— START OF DATA SECTION —
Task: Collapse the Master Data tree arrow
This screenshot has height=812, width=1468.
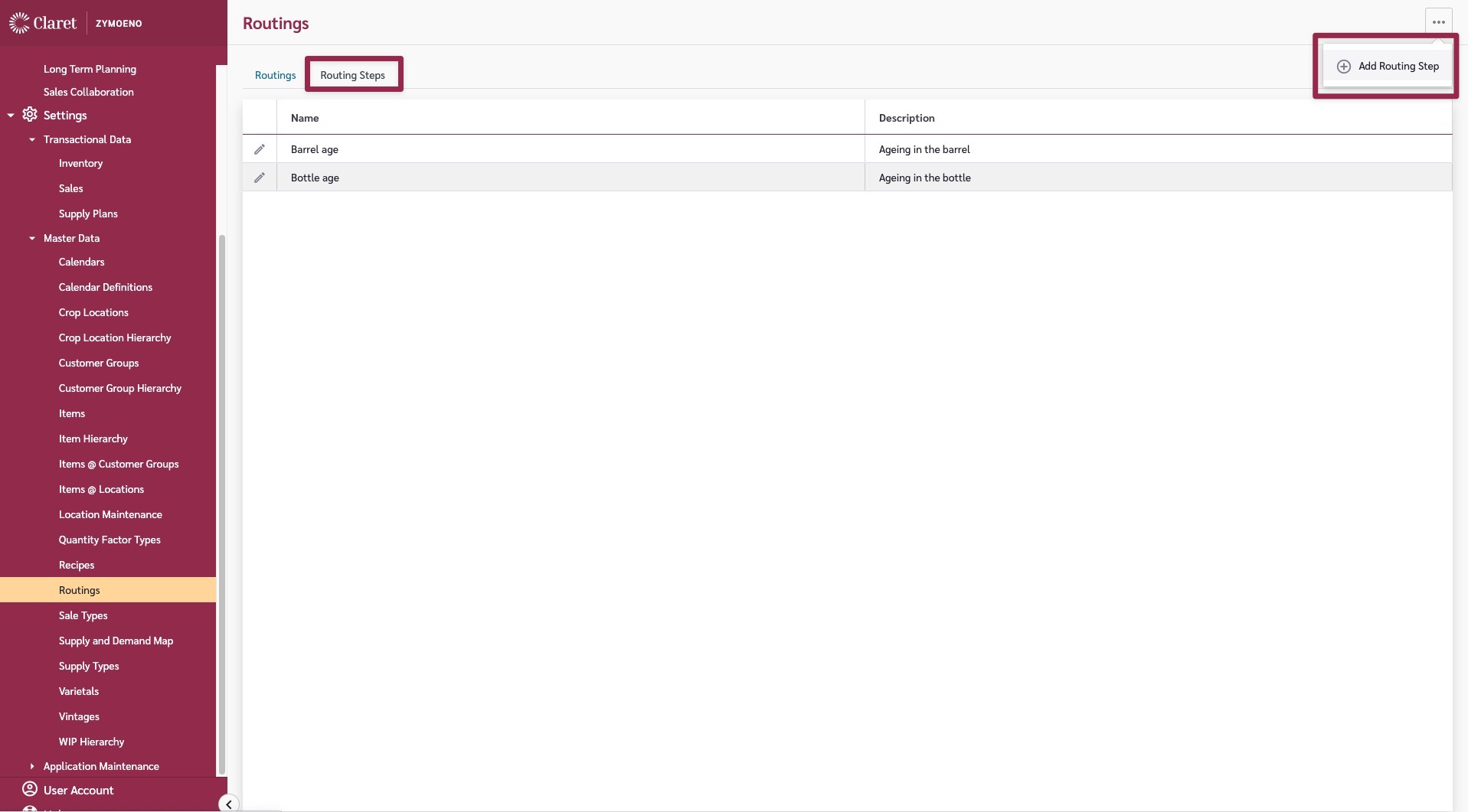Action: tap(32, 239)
— END OF DATA SECTION —
— START OF DATA SECTION —
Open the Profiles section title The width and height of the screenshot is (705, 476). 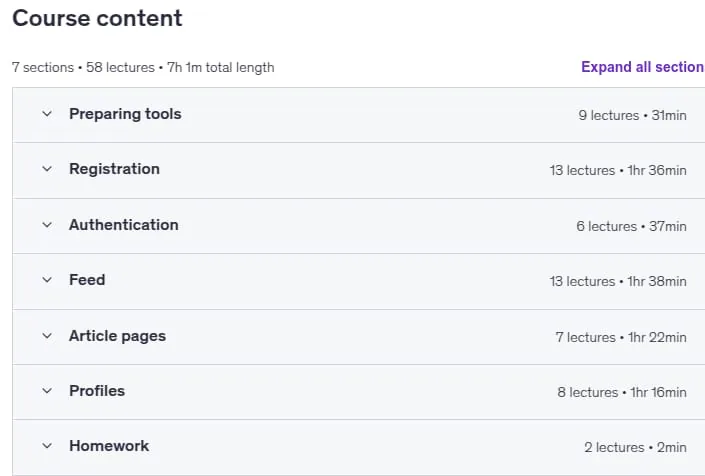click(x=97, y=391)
— END OF DATA SECTION —
— START OF DATA SECTION —
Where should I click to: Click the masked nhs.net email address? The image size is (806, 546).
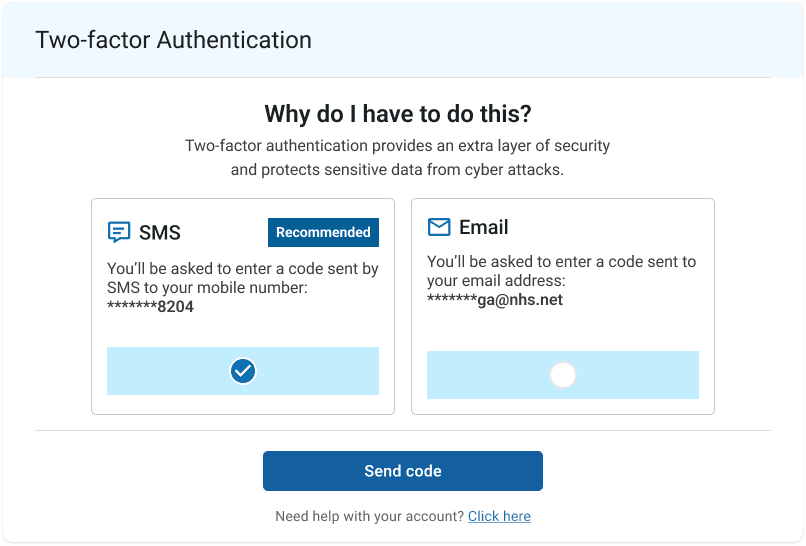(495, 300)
— END OF DATA SECTION —
▶ [INSTRUCTIONS FOR THE TASK]: Can you format the lines starting at the one containing "Task: Collapse the Master Data tree arrow" and ending at the one containing "Action: tap(32, 239)" as a Markdown table with the columns Row and Line, numbering each row and skipping blank lines? Leave the pictures out.

▶ [CORRECT RESULT]:
| Row | Line |
|---|---|
| 1 | Task: Collapse the Master Data tree arrow |
| 2 | This screenshot has height=812, width=1468. |
| 3 | Action: tap(32, 239) |